The Last-Mile Challenge
Last-mile delivery — the final stage from fulfilment centre or local hub to the consumer’s door — is the most operationally complex, most expensive (representing 50-60% of total delivery cost), and most customer-visible segment of the e-commerce supply chain. Gulf e-commerce is growing 25-30% annually (Saudi Arabia is the fastest-growing market), creating last-mile delivery demand that is testing existing logistics infrastructure. The challenges are Gulf-specific: extreme heat (deliveries during summer months require temperature-controlled vehicles for food and pharmaceutical), address standardisation (many Gulf locations lack conventional street addresses, requiring GPS-based delivery), building access complexity (high-rise residential buildings, gated communities, commercial towers), and the diverse delivery preferences of a multinational consumer base.
E-Commerce Fulfilment Models
Gulf e-commerce fulfilment operates through multiple models: centralised fulfilment centres (large warehouses serving an entire country, used by Amazon, Noon), micro-fulfilment centres (small automated facilities in urban locations enabling 30-60 minute delivery), dark stores (retail-format locations for online grocery picking, used by Talabat Mart, InstaShop), and the hub-and-spoke networks that combine centralised processing with distributed last-mile delivery. The technology stack includes warehouse management systems, route optimisation algorithms, driver management platforms, and the customer communication tools that manage delivery expectations.
Quick Commerce
Quick commerce (q-commerce) — delivery within 10-30 minutes — has exploded in the Gulf, driven by platforms like Talabat Mart, Carrefour NOW, Noon Minutes, and the cloud kitchen delivery platforms that promise food delivery in 20 minutes. The operational economics of q-commerce are challenging: high rider costs, narrow margins, significant technology investment, and the micro-fulfilment infrastructure that rapid delivery requires.
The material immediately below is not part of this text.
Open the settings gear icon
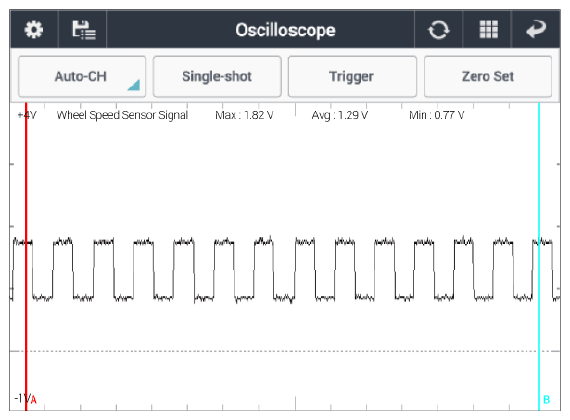[33, 29]
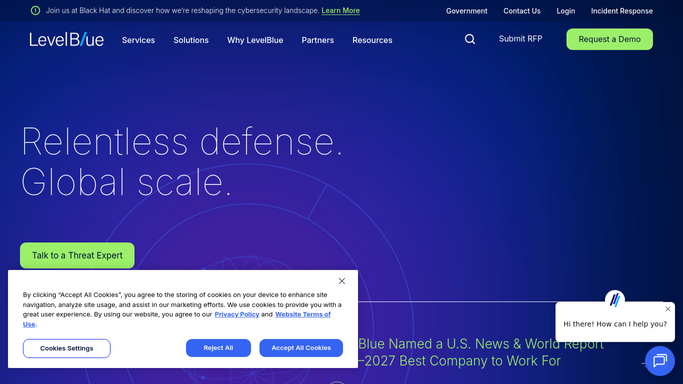Dismiss the chat greeting bubble
Viewport: 683px width, 384px height.
point(668,309)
The sector is consolidating as unprofitable operators exit and scaled platforms achieve the unit economics that sustainability requires.
Delivery Fleet Management
Last-mile delivery fleet management encompasses vehicle procurement (vans, motorcycles, bicycles, electric vehicles), driver management (recruitment, training, performance monitoring, compliance), route optimisation (AI-driven algorithms that minimise delivery time and fuel cost), and the fleet electrification that ESG-conscious retailers and regulators increasingly demand. The Gulf is an early adopter of electric delivery vehicles: Noon has committed to fleet electrification, and several last-mile operators are deploying electric cargo bikes for urban delivery.
Autonomous & Drone Delivery
Autonomous delivery — ground-based robots and aerial drones — is being tested across the Gulf. UAE has approved commercial drone delivery operations. Saudi Arabia is piloting autonomous delivery in controlled environments. The technology is early-stage for production deployment but the regulatory frameworks being developed in the Gulf position the region for early adoption as technology matures. Our digital advisory covers autonomous delivery technology assessment.
Investment Thesis
Gulf last-mile and e-commerce fulfilment represents a high-growth logistics segment with structural demand from e-commerce expansion, q-commerce adoption, and the technology investment that modern delivery operations require. The advisory mandate covers fulfilment company transactions, technology platform investment, fleet electrification, and the logistics infrastructure development that supports the Gulf’s e-commerce growth trajectory.
Last-mile delivery is where logistics meets the consumer — and in the Gulf, where extreme temperatures, diverse populations, and rapid e-commerce growth converge, the last mile is the most demanding and commercially consequential segment of the supply chain.